いくら《アクア》様が言葉を直してくれていたとしても、どうしても直しようのない言葉というのがあるらしいのだ。それはもとの言語のままでしか記録されておらず、そこはインテス様とセネクス翁とシディが頭をつき合わせて「ああでもない」「こうでもない」と推定していかなくてはならなかった。
だが、最終的にはこういうことであったらしい。
まだこの世界に《救国の半身》たちが生まれてくる、ずっとずっと昔。
この世界には多くの人間たちがいた。それも、純粋な人間ばかりで構成された人間たちの世界だったというのだ。
そのころ、世界に《闇》が出現した。最初は小さな《闇》だった。
《闇》少しずつこの世界を食らい、無の世界へと吸収していった。吸収すればするほど《闇》は勢力を拡大し、出現する《闇の皿》も巨大なものへと変貌していった。
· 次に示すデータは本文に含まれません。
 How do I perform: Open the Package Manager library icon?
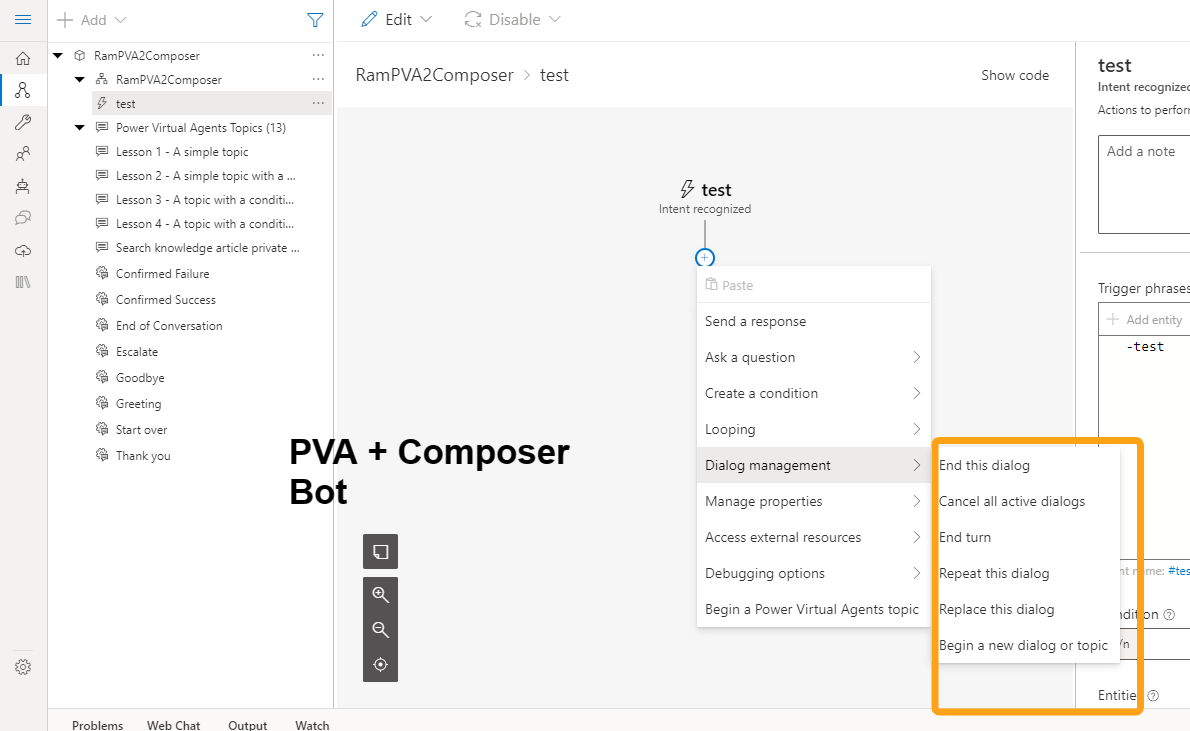(x=23, y=282)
人間たちがその《闇》の襲撃に気がついたとき、この世界の千分の一ほどはすでに《無》の世界に取り込まれてしまっていた。《闇》は人間があまり住んでいない場所から狙いはじめていたため、発見が遅れてしまったのだ。
もちろん人間は《闇》に対抗した。だがみるみるうちに人口は減っていったらしい。世界が食われて行くにつれて、人間にとって環境はどんどん厳しいものに変わっていった。
科学者たち──当時、人々はかれらをそう呼んだらしい──はそこで、いわゆる禁忌に手を染めた。人間の力だけでは生き残れないような厳しい環境にも対応できるよう、様々な動物の形質を人間に植えつけたのだ。
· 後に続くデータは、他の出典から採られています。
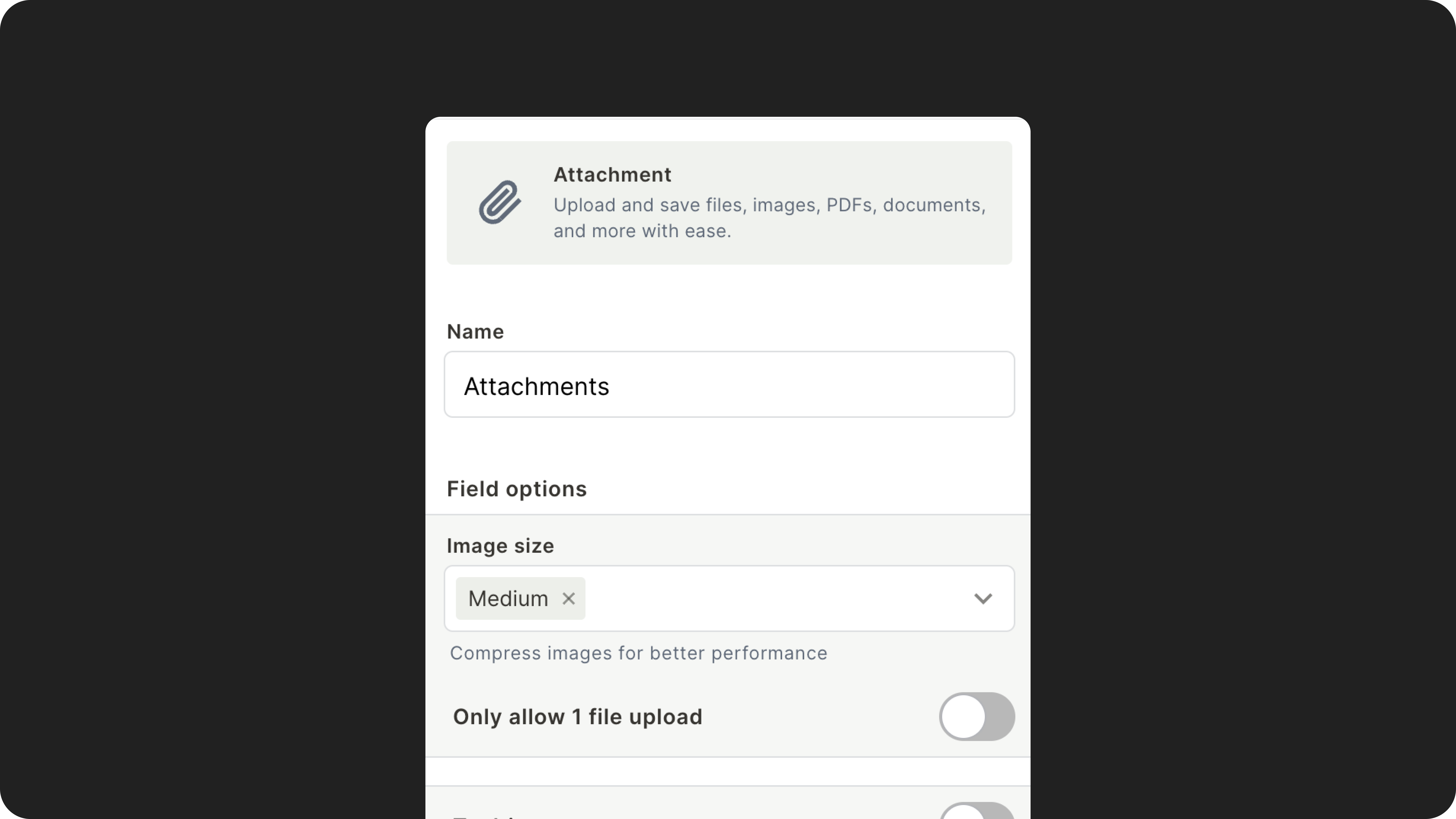Click the Name field containing Attachments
海に生きるもの、山に生きるもの。草原を駆けるもの、空を飛ぶもの。地中に生きるもの、砂漠に棲むもの。人間にとって厳しい環境にも生きられる生き物たちの力を借りれば、人間は生き延びられるかもしれない。少なくとも、そのチャンスを見いだすことができるかもしれない。ほんのわずかの命綱でも、つかむことができるのかも──。
もちろん、それは禁忌だ。
科学者たちがずっと長い間、自分たちを制して手を出さなかった禁域だった。
……それが、いま生きている人々祖先になった。
それと同時に生まれてきた者がある。
それもまた、科学者たちの研究の賜物だった……と言いたいところだったが、これは少し違ったらしい。
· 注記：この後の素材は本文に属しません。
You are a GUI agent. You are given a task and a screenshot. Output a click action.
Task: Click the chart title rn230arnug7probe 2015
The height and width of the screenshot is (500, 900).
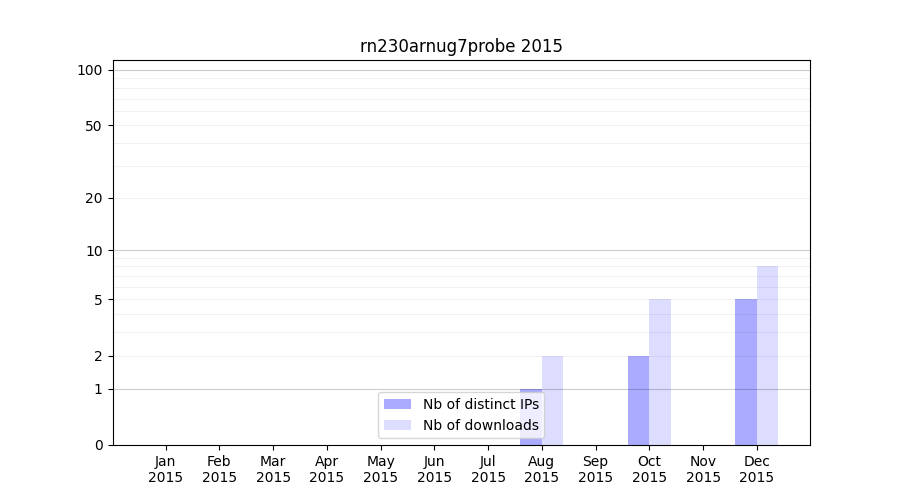coord(461,46)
どうにかしてあの《闇》の侵攻を食い止めるため、特別な力をもつ存在を求めたのは事実だ。だが科学者たちにそれを作ることはできなかった。
だから《半身》が生まれてきたのは、なんらかの「突然変異」だったらしい。
「人は、生きようと足掻いたのじゃな。全身全霊をもって」
すべての記録を見終わったとき、セネクス翁は静かな声でそうおっしゃった。
「足掻いて、足掻いて、足掻いた。……その結果として、偶然とはいえ生まれてきたのがそなたら《救国の半身》。つまりはそういうことなのじゃろ」
「…………」
シディとインテス様は声もなく、互いに目を見合わせた。
「いや。偶然とも言えぬのかもしれぬのう」
「と、おっしゃいますと」
「当時の人間は、全体で『生きよう』と足掻いておった。生きものとして、なにをやってもいいからと考えるほど、ただがむしゃらに生き延びようとしておったのじゃ。それに天が応えた……と言うのが正しくはないならば。人間ぜんぶで出したひとつの答えじゃった、と言えるのかもしれぬのう」
「ひとつの……こたえ」
「そうじゃ。人間全体にとっての、ひとつの救いの形じゃったのじゃ。そなたら《救国の半身》は」
(救いの……かたち)
だからこそ与えられている、《闇》を払いのけ、封印する強大な力。
それが自分たち《救国の半身》──。
ぞくり、と背筋が寒くなった。
気がつけば、いつのまにかインテス様としっかりと手を握り合わせている。
「とりわけ、その中でもそなた……オブシディアンの祖先である黒狼王の系譜に連なるものは大いなる力を持つものたちだったようじゃの」
「なるほど。《闇》どもが幼いそなたを狙うはずよ」
掠れた声でインテスさまがおっしゃった。
「インテス様……」
「かつて、幼いそなたを抱えたそなたの母と、父とは《闇》どもに襲われて命を落とした。それは《闇》にとってそなたこそが、大いなる脅威であることの証左であろう」
シディは絶句したままインテス様を見上げた。
まさか。そんなこと、信じられない。
「《半身》とは言うが、ただの脆弱な人間にすぎぬ私などはほんの添え物よ。あれらが何より恐れているのはそなたを措いてほかにない。そなたこそが、この世から《闇》を打ち払う、人間にとっての強力な力。守護神そのものなのだ」
(守護神……だって?)
もはや言葉にはならなかった。
シディはただ呆然と、インテス様とセネクス翁とをかわるがわる見つめるほか、なにもできずに黙り込んでいた。